After the release of COAPT and MITRA-FR in 2018, Anker told TCTMD that he and his co-investigators were hoping to get grant support to resize their trial, something that did eventually happen. In last month’s interview, Anker said the study was “originally planned with a number of patients that was unrealistically small” to deliver a conclusive result, but that the grant renegotiation process delayed trial enrollment and follow-up by at least 2 years.

“In the end, the official number of patients recruited is 505, so we are very happy about this, really very happy,” he said. “Yes, it took long. . . . But now within 8 weeks, the world will see the results.” 

Also of note, key trial endpoints have shifted. As investigators explain in a design and rationale paper, also published this spring, RESHAPE-HF 2 was originally designed to use a primary composite endpoint of total HF hospitalizations and CV death during 2 years of follow-up, similar to COAPT and MITRA-FR (although the latter was 1 year, not 2).
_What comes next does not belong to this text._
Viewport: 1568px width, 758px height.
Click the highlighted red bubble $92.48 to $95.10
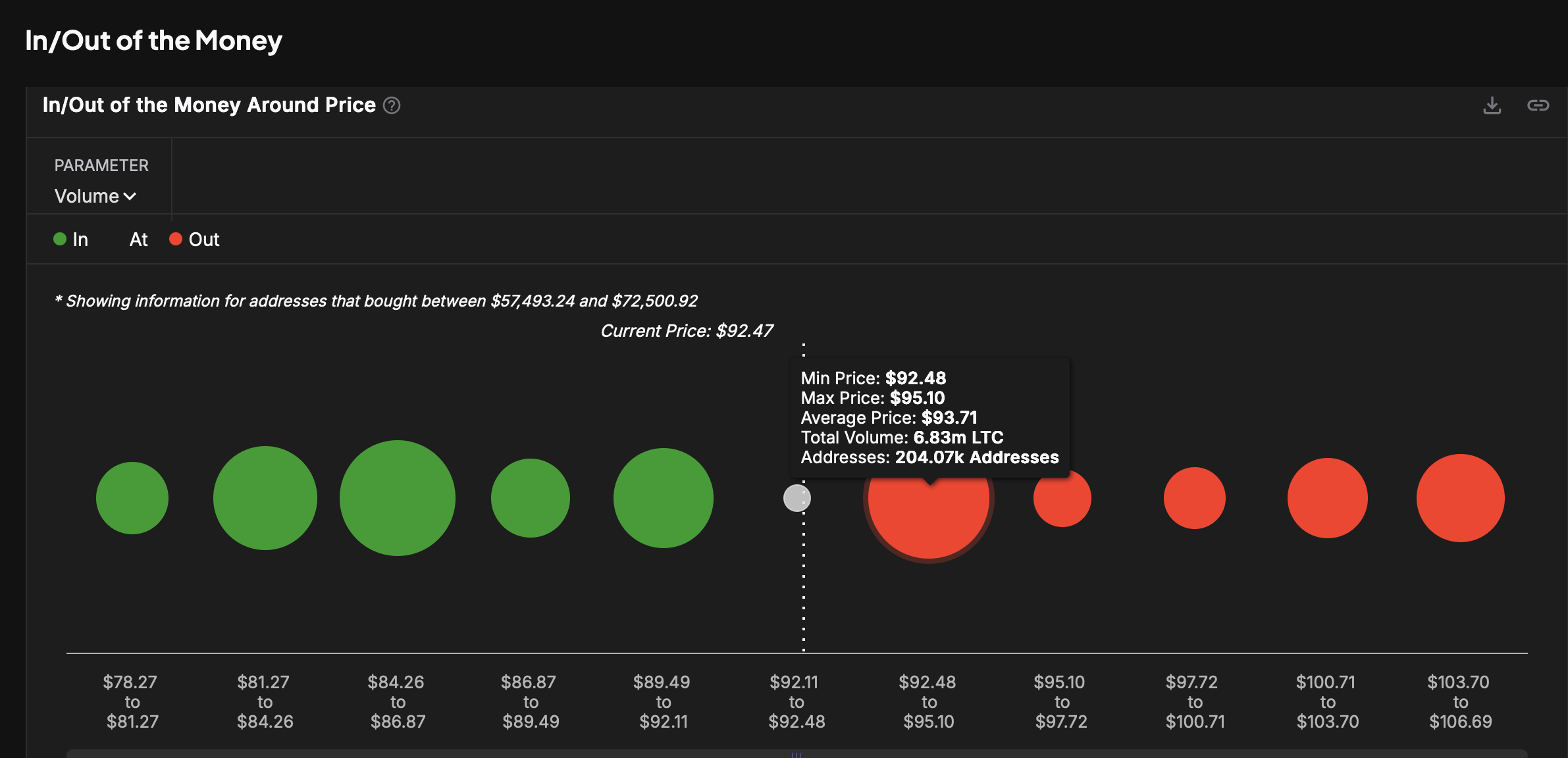929,520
A blinded review in 2018, based on results in 355 RESHAPE-HF 2 patients, indicated not only that all-cause mortality rates were tracking lower than the other two trials, but also that follow-up needed to be extended, something that would prove difficult due to the consent forms initially signed by patients. The trial steering committee agreed in 2023 to extend recruitment, and earlier this year they agreed to extend the planned primary endpoint with two additional, separate primary endpoints. These were total HF hospitalizations at 24 months and change from baseline to 12 months in the KCCQ overall score. The trial would then employ a Hochberg procedure analysis plan, allowing for the trial to be positive with one, two, or three positive primary endpoint results based on different P-value cutoffs. 
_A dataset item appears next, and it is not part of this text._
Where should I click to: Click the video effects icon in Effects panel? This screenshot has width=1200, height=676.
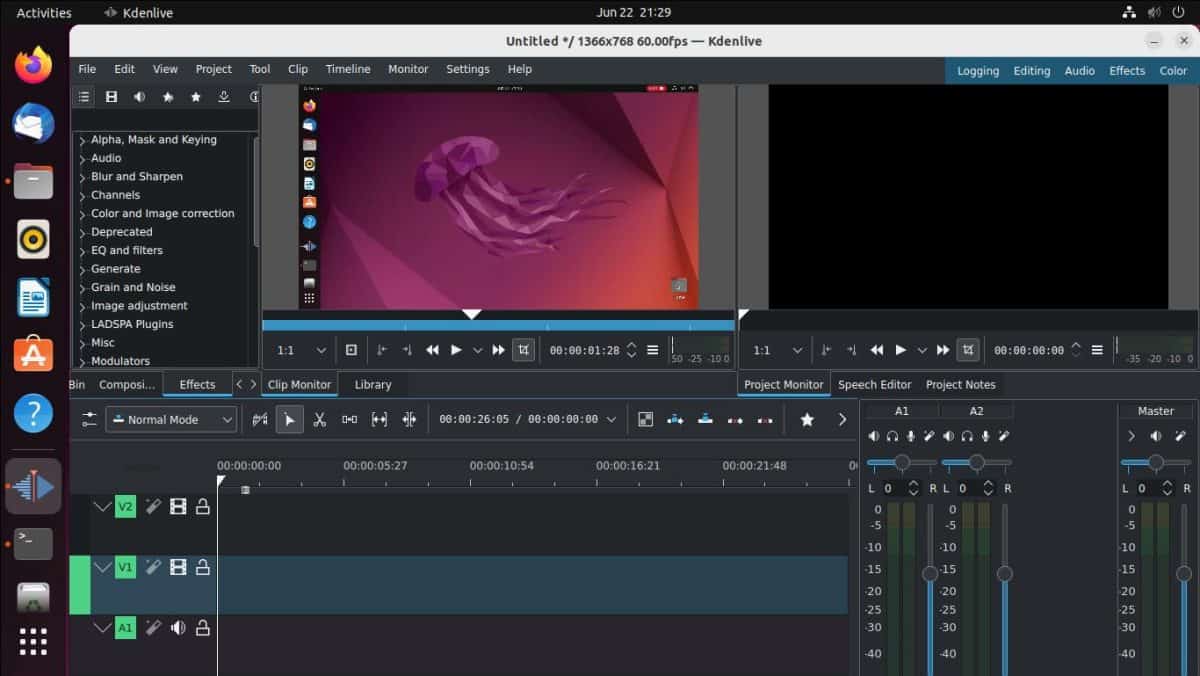[x=111, y=97]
Acknowledging that changes to trial design tend to face some blowback in the academic cardiology circles, Anker said merely, “Let’s wait and see the results and then let's have that discussion.”

Commenting on the news that RESHAPE-HF 2 will at last be unveiled, Federico M. Asch, MD (MedStar Health Research Institute, Washington, DC), said that many physicians working in this space are interested to see these results, though not necessarily because they might settle lingering questions over which of the two earlier studies was better.

I wouldn’t say that this is going to be untying the tie,” Asch said. “I don’t think this is going to say, ‘Oh, COAPT was right and MITRA-FR was wrong,’ or the other way around. These are just different studies. Whatever the results are, we will have to dig deep and understand how things may be similar or different, but each study has value on its own.”

A number of observational studies have hinted that TEER may have benefits in more moderate MR, Asch continued, pointing out that TAVI, too, was first approved in the “sickest” patients before moving into lower-risk, less-complex groups; results for the first TAVR trials in asymptomatic aortic stenosis are expected later this year.

In the case of TEER, Asch said, patients with moderate MR are only one group in whom studies are ongoing. Indeed, clip repair has also been studied in the context of bridge-to-transplantation, acute MR after MI or CV surgery, and hypertrophic cardiomyopathy, to name a few.

“There's many more questions to be answered, . . . and we are far from done with posing new questions and addressing new needs,” Asch said. “I think we’ve only cracked the shell.”